TASK INSTRUCTIONS: Look below for the line that contains "The image size is (1440, 1760).", then copy it and each following line exactly, through and including the line that contains "Click the 'Do you find this helpful?' prompt".

GIVEN DATA:

========================================================================

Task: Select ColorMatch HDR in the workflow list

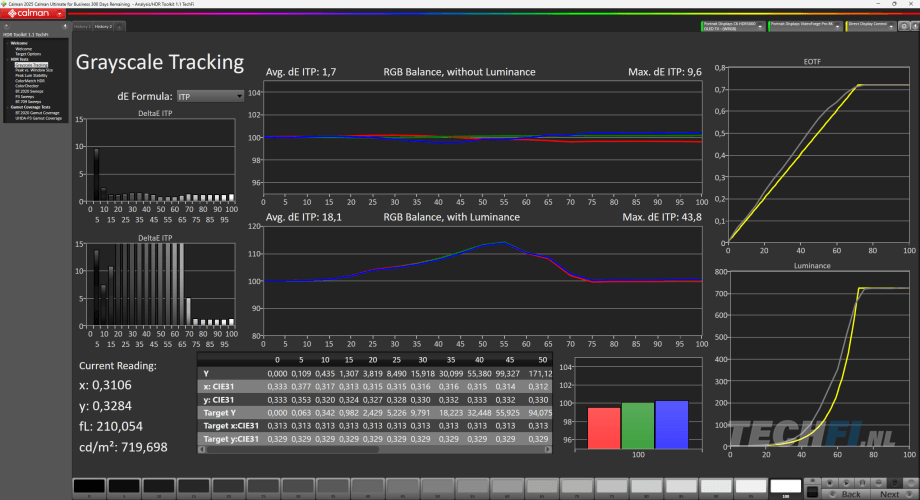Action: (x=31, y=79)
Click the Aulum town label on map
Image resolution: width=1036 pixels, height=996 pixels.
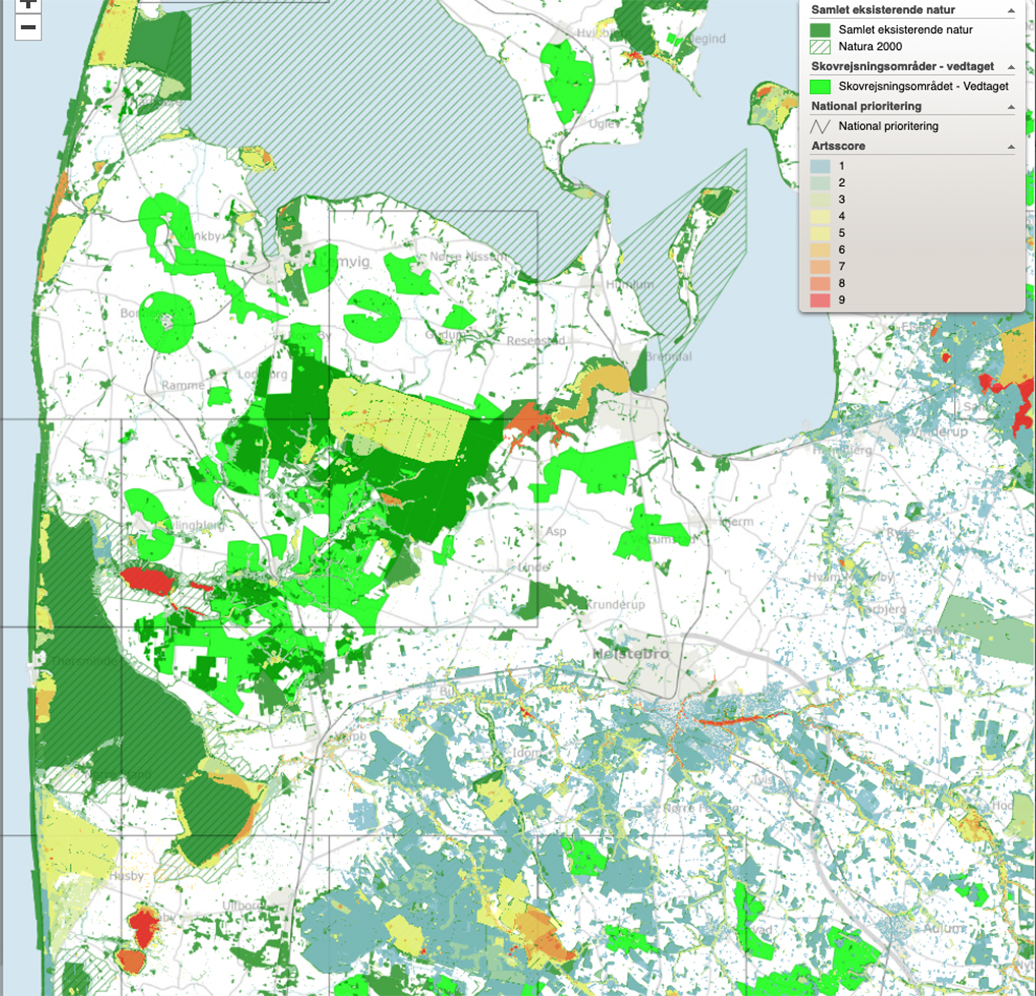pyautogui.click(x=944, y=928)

========================================================================

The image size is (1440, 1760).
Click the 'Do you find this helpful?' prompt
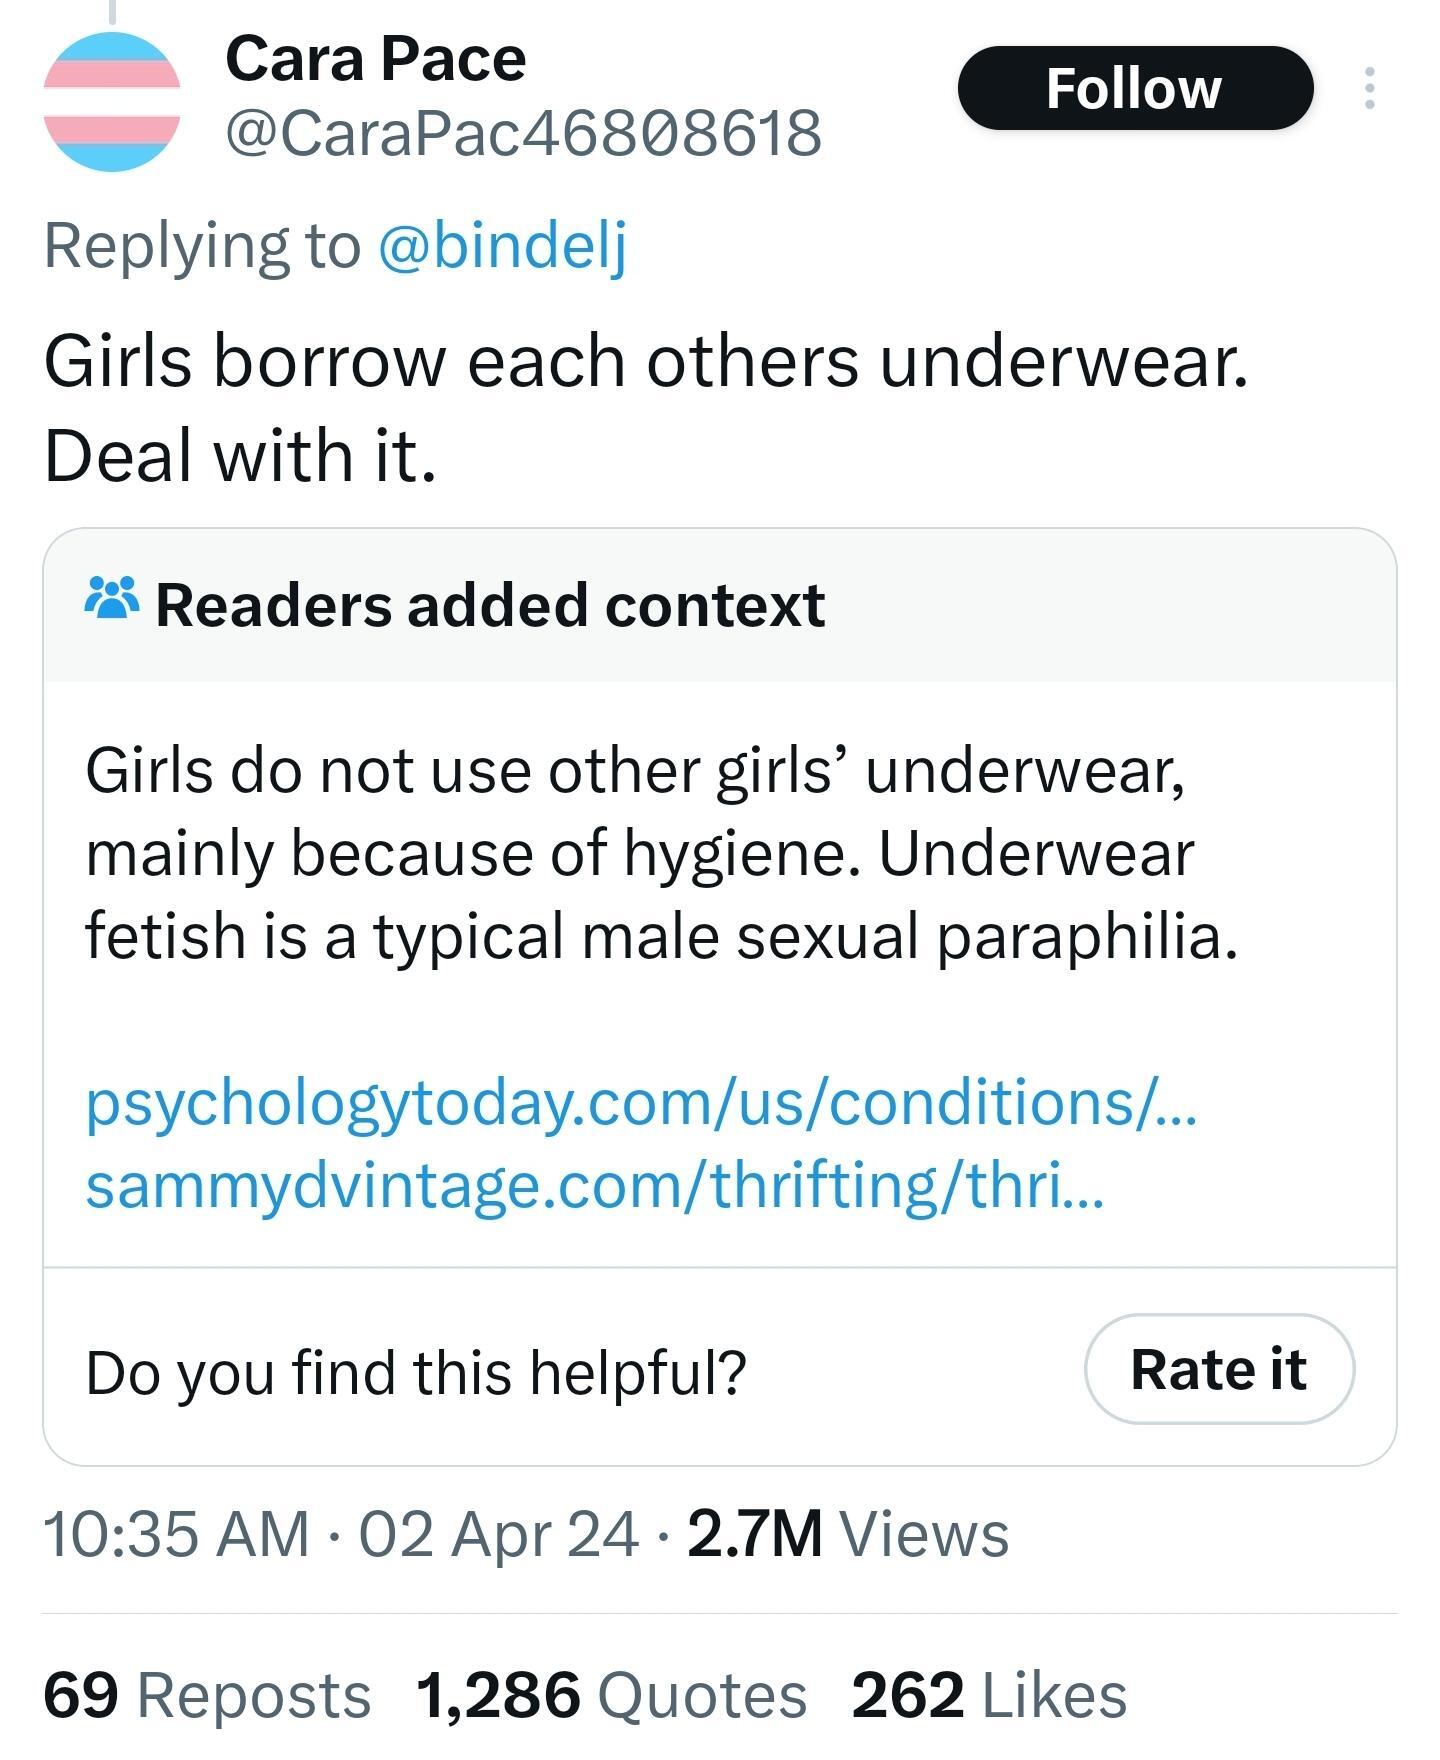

========================================================================

WRITTEN ANSWER:
The image size is (1440, 1760).
Click the 'Do you find this helpful?' prompt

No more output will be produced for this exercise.